I had a plan for Saturday as the race came through town. I'd been scouting locations and had picked out where I wanted to be. I'd thought about doing the top of the grade coming into town but decided that I'd go out to a western ridge line and catch them all scattered out on the floor of the valley on Santa Rosa Road and hope to catch them again on Lynn Road.
At 2 AM on Saturday, Jon walked into my office with an earache. He's been fighting a cold that we've been sharing for a couple weeks and it had really taken hold in his head. Sarah is the committee chair for our local cub scout pack and they had all kinds of plans for Saturday. The pickup for the food drive was on Saturday morning (and afternoon) and she had to be there. So Jon and I hung out, but he was listless and in more discomfort as the day rolled on. After a trip to the local clinic, an ear infection was found and antibiotics prescribed.

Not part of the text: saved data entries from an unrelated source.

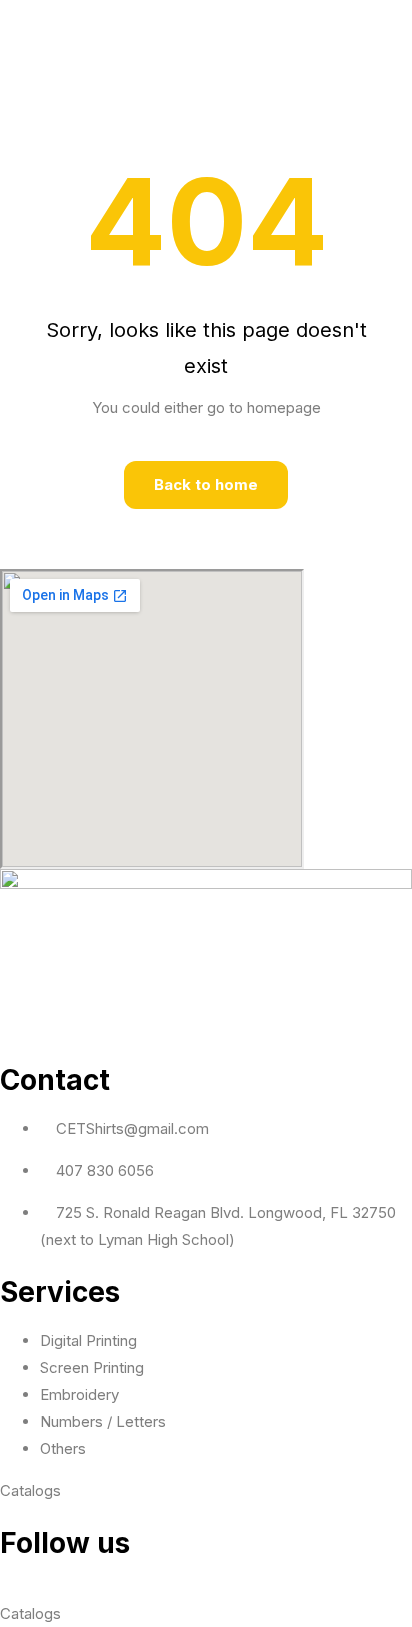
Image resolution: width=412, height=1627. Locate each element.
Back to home (206, 484)
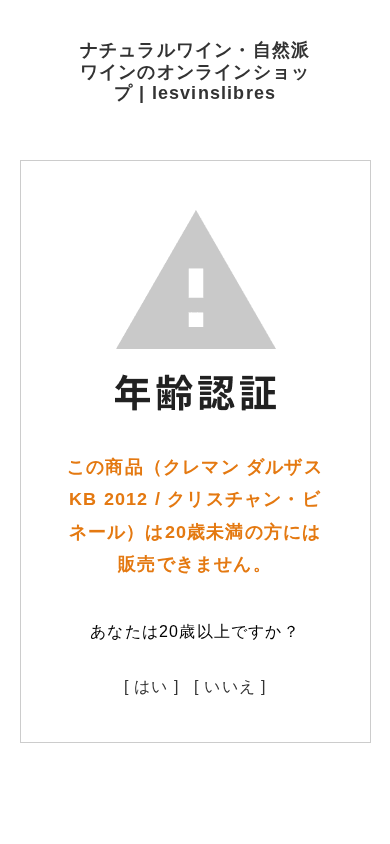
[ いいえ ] (230, 686)
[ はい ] (151, 686)
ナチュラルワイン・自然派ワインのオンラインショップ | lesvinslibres (195, 71)
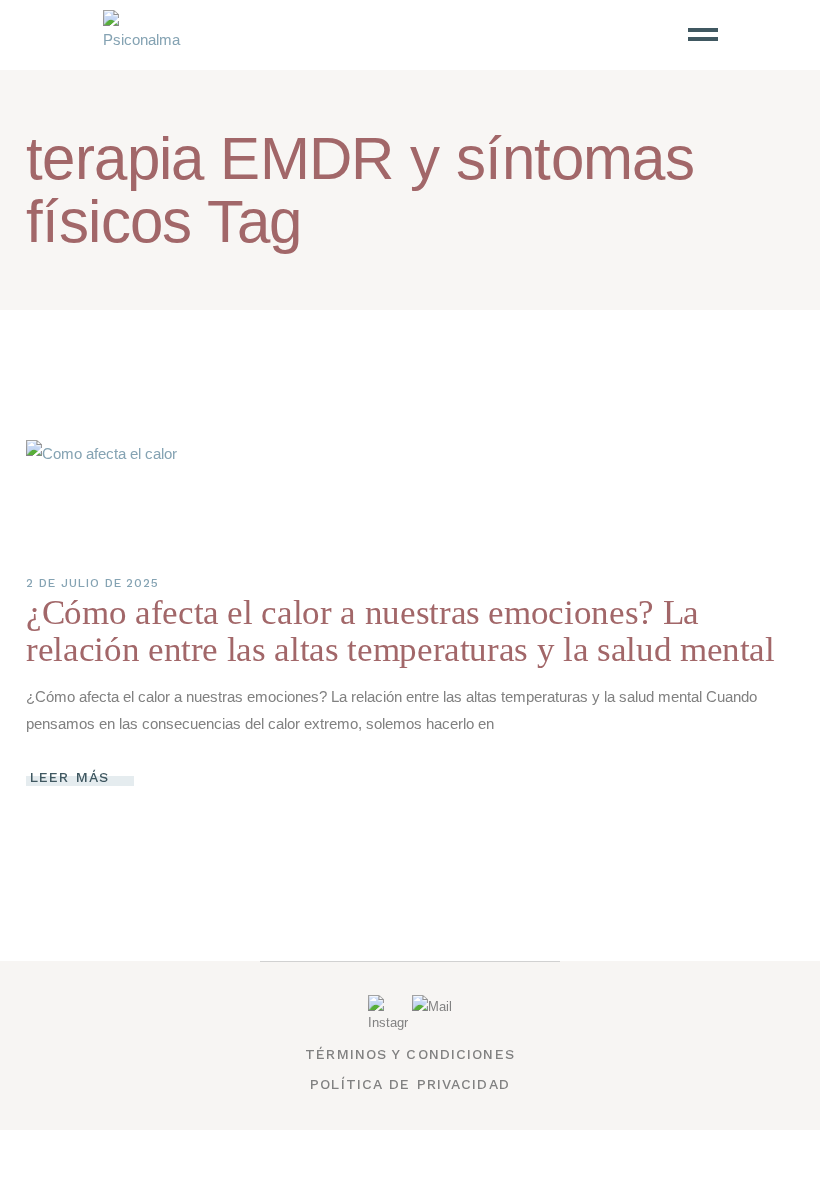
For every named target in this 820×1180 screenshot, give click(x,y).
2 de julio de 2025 (92, 583)
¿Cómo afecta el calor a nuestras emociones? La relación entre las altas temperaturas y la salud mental (400, 631)
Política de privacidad (410, 1084)
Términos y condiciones (410, 1054)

Which leads to a segue... What ever happened to ear drops? For several years of my childhood, I and my sister had occasional ear problems and we always used ear drops. For a while (some years?), I think we kept using the same ear drops. I keep hearing about all the antibiotic resistant forms of infection but whatever happened skipping antibiotics and using old fashioned mechanisms? Ear drops and a cotton ball worked quite well for a time. Making this tour related... are the Amgen's of the world partly at fault? Segue over, we're back on tour...
Saturday evening, I came into my office and watched the ESPN2 update while checking out Ole's coverage (I knew he'd have something). I'd read about the cow bells but his video helped make it more real somehow. I hope they're able to do this again and I get to play a more active role.

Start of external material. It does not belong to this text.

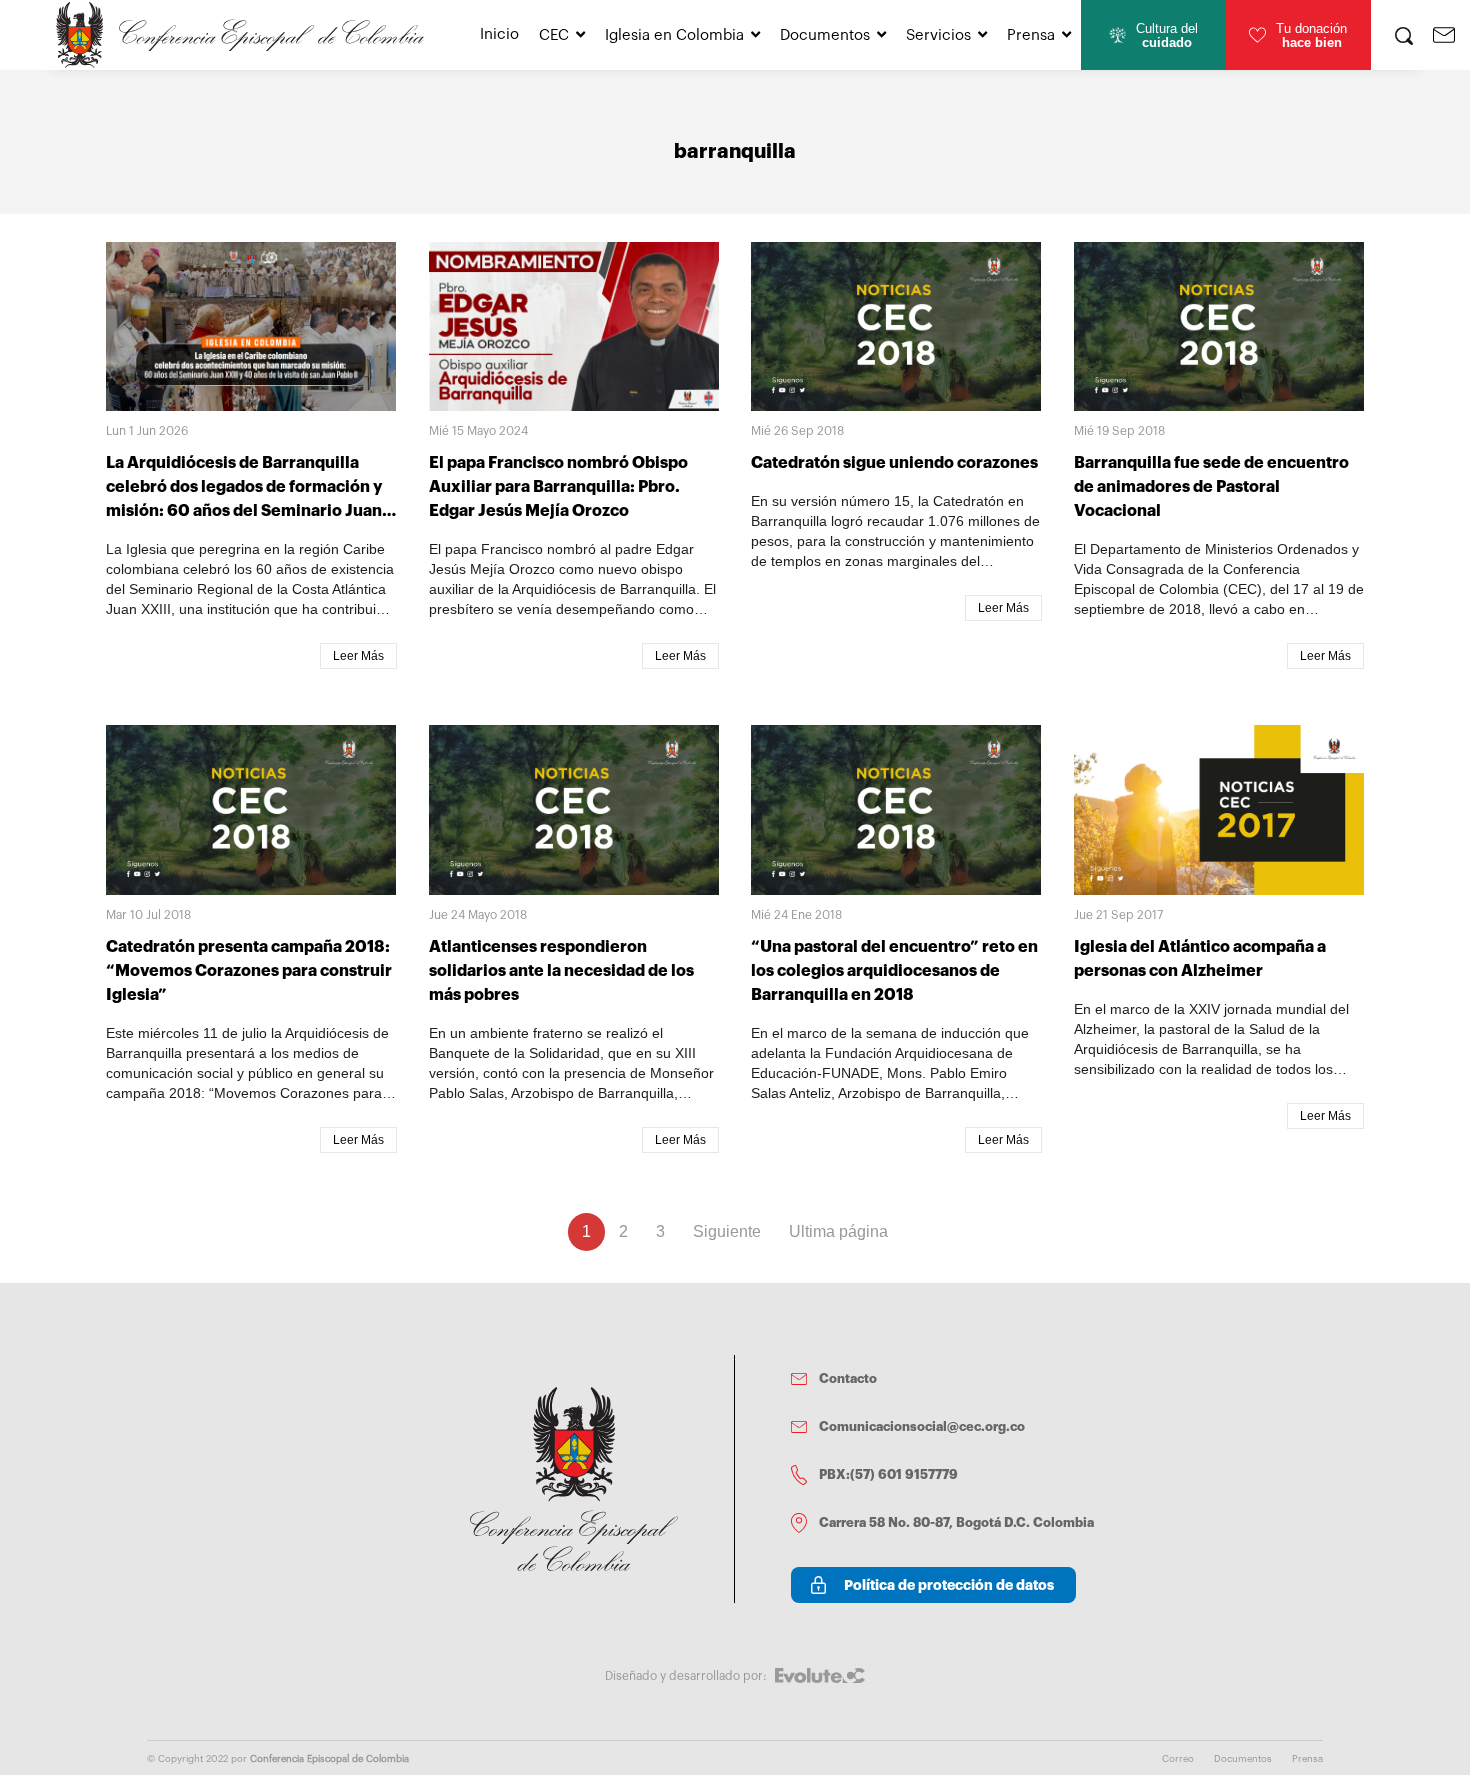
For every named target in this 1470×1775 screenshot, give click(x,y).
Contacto (848, 1378)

I wonder about their plan for weather. It does actually happen, despite the hype. We had the first clouds of a good sized storm rolling in on Saturday during and after the race. The weather last week (warming back toward spring like conditions without being hot) probably played a big part in the large crowds. It's been raining here on and off (mostly on) since just after dawn.
The Tour website was uhh, interesting. I never really did see any video. I think they required the latest version of flash and I'm a bit behind there. It was pretty and useless all at once.
Their RSS feed was completely misguided and I dropped off after day five. Instead of building a list of articles about the tour, it was used as a daily blow by blow commentary. That's not to say that stage based feeds aren't good, but it shouldn't be the one and only feed and certainly shouldn't be the primary news feed. I wonder what the bandwidth hit was once people realized it was a live connection for one to eight hours per day? What are the long term implications of a feed updated every few minutes with hundreds of thousands of subscribers all doing an update every two minutes? Ouch.
Technical nit's aside, it's a very interesting bike race with a huge potential and I hope they keep running it for a long, long time.